* Problem description
Continue the conversation about Heisenberg and the German atom bomb work from where it stops.

* Document section
===============

Yes. And it's very interesting, because although he is not a physicist, he doesn't know anything in particular about physics, he has managed to discover details not clear to any of the physicists, particularly that Heisenberg completely misunderstood the physics of an atom bomb.

Walker:

I disagree with Professor Rose. Heisenberg spent extremely little time and effort on the questions of nuclear energy and nuclear explosives.

Peierls:

Yes, but still, he was in charge of —

Walker:

— yes, he was the administrative head. But he spent most of his time on the theory of cosmic radiation, and his attempt to expand quantum mechanics. There were many Germans working on these topics, but Heisenberg made two quick reports on the theory of a uranium machine, as he put it, and these in a sense became dogma for a few years because no one dared question him, until a few other German scientists did better work and finally convinced him to change their minds about proper reactor design.

Peierls:

Ah, OK, now in my experience, what interests me is not so much the question of reactors, how —

Walker:

— they're connected. I'll show you something which was very simple, Rose has claimed that Heisenberg was thinking of a slow neutron fizzing thing.

Peierls:

Ah, it wasn't that so much. I mean, the key thing is that Heisenberg had, at least at some time, changed his mind, at some points, he had an estimate of the critical size of 235 which was not far out, at other times he came to a different conclusion. But he believed that you could not get an explosive chain reaction in, such as the order of the critical mass, because the neutrons, the neutron energy would be increased and the cross section would go down. Now, this is of course completely crazy. Because as your material gets hot, the neutrons will not take the temperature of the medium unless you put a moderator in which would be completely crazy. And so there he seems to have completely misunderstood what he was doing.

===============

* Dataset
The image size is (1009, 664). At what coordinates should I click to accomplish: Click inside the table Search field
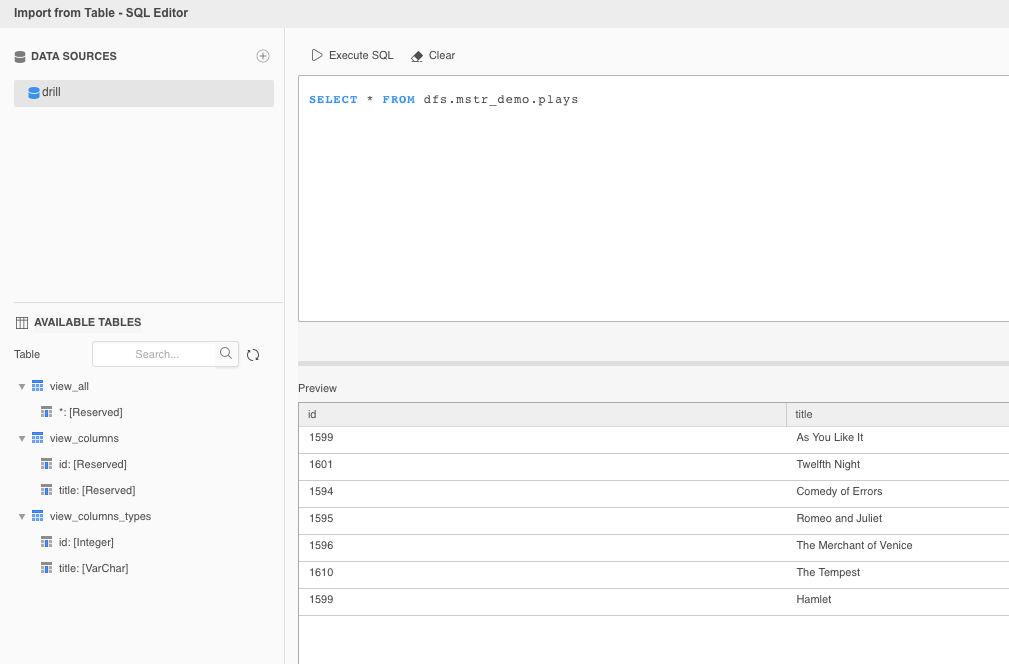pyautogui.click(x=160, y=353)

===============

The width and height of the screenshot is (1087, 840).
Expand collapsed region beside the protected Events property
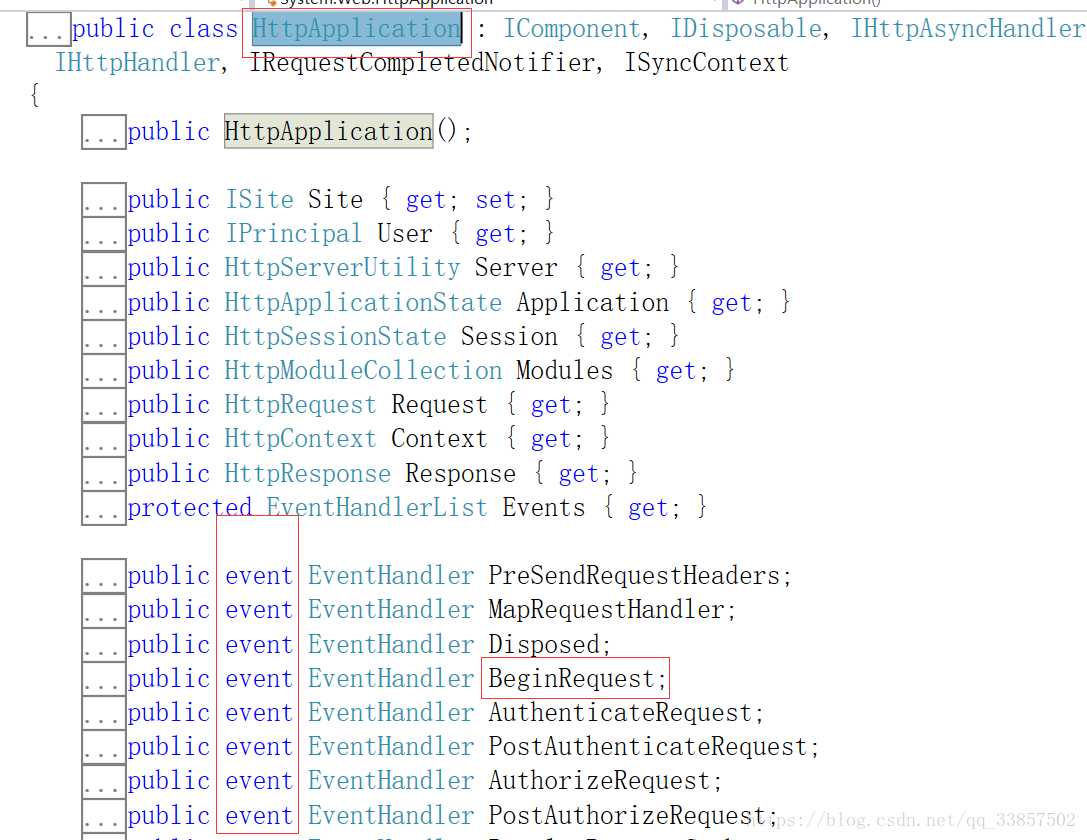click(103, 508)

===============

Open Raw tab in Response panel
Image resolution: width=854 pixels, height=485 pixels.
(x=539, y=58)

===============

* Answer section
Walker:

Well, I don't mean to defend Heisenberg, but that's a part of the report which is quoted by Rose, comes from Heisenberg's paper on nuclear reactors.

Peierls:

Yes.

Walker:

OK. It is within the section in which Heisenberg considers a homogeneous mixture of uranium and water.

Peierls:

Yes, yes, but I mean he does make statements, now I can't be precise about the article in which this is done, at least, and of course coming back to the sources, I'm taking the quotations from Rose —

Walker:

Yes, it's clear that Heisenberg said very different things at different times, and never considered the problem. Let me just show you something, I want to clearly show where he was confused and not simply say he was confused.

Peierls:

Right.

Walker:

You know Samuel Goudsmit's book?

Peierls:

Yes.

Walker:

Well, he wrote his book Alsos[1] in which he claimed that the Germans don't understand how a bomb works, and they were just going to drop a pile which would fizz. Now, I've found from my own research that although Samuel Goudsmit carefully captured all the German scientific reports, he hadn't read them when he wrote his book. Rose champions Goudsmit's argument that Heisenberg did not understand how a bomb worked. One of the reasons is what you mentioned, but Rose's main point is the fact that Heisenberg was only thinking of a slow neutron bomb.

Peierls:

Well, he has changed his article, quite a bit, you've probably seen an early version.

Walker:

Well, this is a slide that Heisenberg used in a popular lecture in 1942.[2] He only designed layer machines for nuclear reactors, and this slide represents a layered nuclear reactor machine, normal uranium, that's 238, 235, this is the moderator, and he's showing all the possible processes that can happen, high energy fission, resonance absorption, capture of moderator, and this is what a machine should do, the moderation of a neutron, and its path back, causing fission in 235. Now, this shows a mass of pure uranium - 235, and as you can see, he shows that after one collision the neutron will cause fission or after two or three. Now, the neutrons released by fission move at extremely high speeds, and each inelastic collision will only take away a small bit of energy, —

Peierls:

— right —

Walker:

So this shows a high speed nuclear chain reaction in U-235 which you would have to call explosive.

Peierls:

Right.

Walker:

Now, this has nothing to do with critical mass.

Peierls:

No, no.

Walker:

But this does show that, and you would expect this because it's not very difficult, it's simple, that in pure uranium 235 or pure plutonium, that it would be a high energy, a fast neutron reaction.

Peierls:

Right. That is true I think, Heisenberg says that in places, but he still says in some places that you need tons of 235 for an explosion.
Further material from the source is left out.